- Textabschnitt:
----------
Kunterbunt: Elektronische Farbbildverarbeitung auf dem Atari, Teil 1

Ermutigt von der positiven Resonanz, den unser Kurs zur Schwarzweiß-Bildverarbeitung vor einiger Zeit hervorgerufen hat, widmen wir uns diesmal dem Thema Farbe. Kämpfen Sie sich mit uns durch die diesmal überhaupt nicht graue Theorie - auf geht’s!

Farbreproduktion bedeutet, ein farbiges Bild wieder farbig und vorlagengetreu nachzubilden und zu vervielfältigen. Die Farbreproduktion stellt die höchste Qualitätsstufe der Reproarbeit dar und verlangt umfassende fachliche Kenntnisse. Zuerst wollen wir uns überlegen, wie die zigtausend Farben der Vorlage in unterschiedlicher Helligkeit und Sättigung überhaupt nachgebildet werden können. Eine Möglichkeit wäre, alle Farben der Vorlage einzeln auszumischen und nacheinander auf einen Bedruckstoff aufzutragen.
----------
- Extrahierte Daten:
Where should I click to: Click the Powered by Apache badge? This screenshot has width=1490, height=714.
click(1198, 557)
----------
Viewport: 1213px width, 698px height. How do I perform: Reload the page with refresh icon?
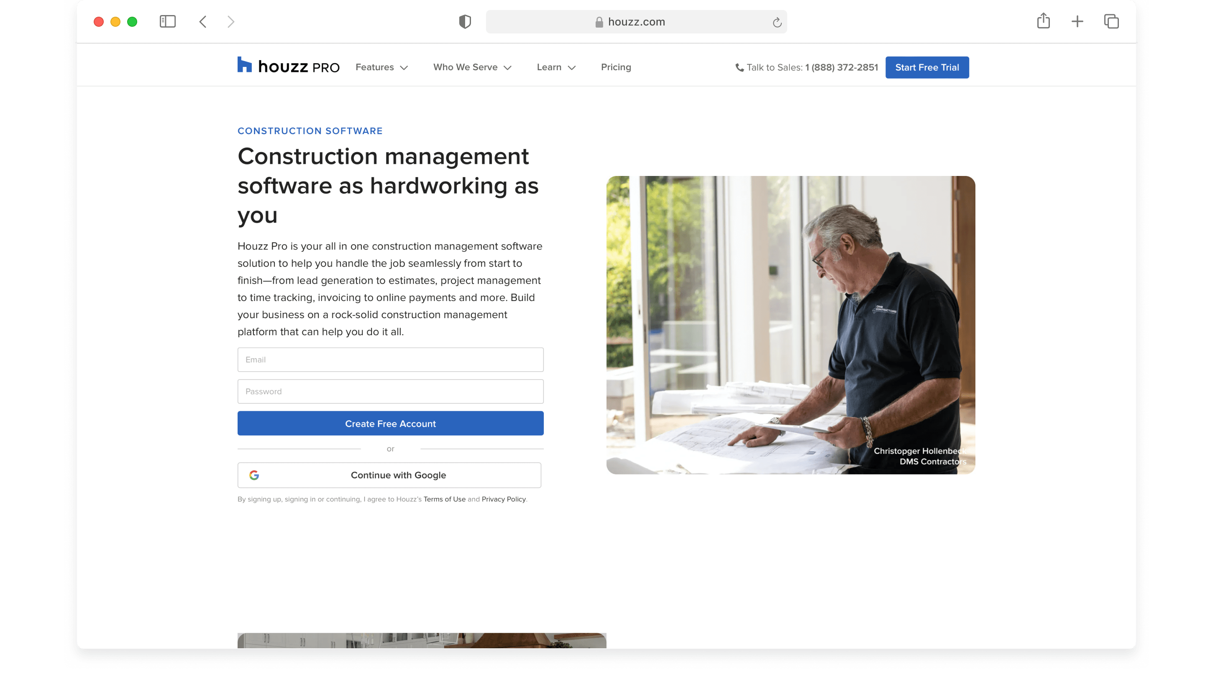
----------
- Ziel 1: Können Sie aus dem Textabschnitt die Stelle zwischen „Kunterbunt: Elektronische Farbbildverarbeitung“ und „einen Bedruckstoff aufzutragen.“, beide eingeschlossen, wörtlich abschreiben?
- Ziel 2:
Beantworten Sie anhand des Textabschnitts diese Fragen:
(a) Welche Qualitätsstufe der Reproarbeit stellt die Farbreproduktion dar?
(b) Welchem Thema war der frühere Kurs gewidmet, der eine positive Resonanz hervorgerufen hat?
(c) Auf welchem Computer findet die elektronische Farbbildverarbeitung laut Überschrift statt?
Die Zeilen sind eigenständiges Material und gehören nicht zum Textabschnitt.

- Antwort 1:
Kunterbunt: Elektronische Farbbildverarbeitung auf dem Atari, Teil 1

Ermutigt von der positiven Resonanz, den unser Kurs zur Schwarzweiß-Bildverarbeitung vor einiger Zeit hervorgerufen hat, widmen wir uns diesmal dem Thema Farbe. Kämpfen Sie sich mit uns durch die diesmal überhaupt nicht graue Theorie - auf geht’s!

Farbreproduktion bedeutet, ein farbiges Bild wieder farbig und vorlagengetreu nachzubilden und zu vervielfältigen. Die Farbreproduktion stellt die höchste Qualitätsstufe der Reproarbeit dar und verlangt umfassende fachliche Kenntnisse. Zuerst wollen wir uns überlegen, wie die zigtausend Farben der Vorlage in unterschiedlicher Helligkeit und Sättigung überhaupt nachgebildet werden können. Eine Möglichkeit wäre, alle Farben der Vorlage einzeln auszumischen und nacheinander auf einen Bedruckstoff aufzutragen.

- Antwort 2:
(a) Die höchste Qualitätsstufe der Reproarbeit.
(b) Der Schwarzweiß-Bildverarbeitung.
(c) Auf dem Atari.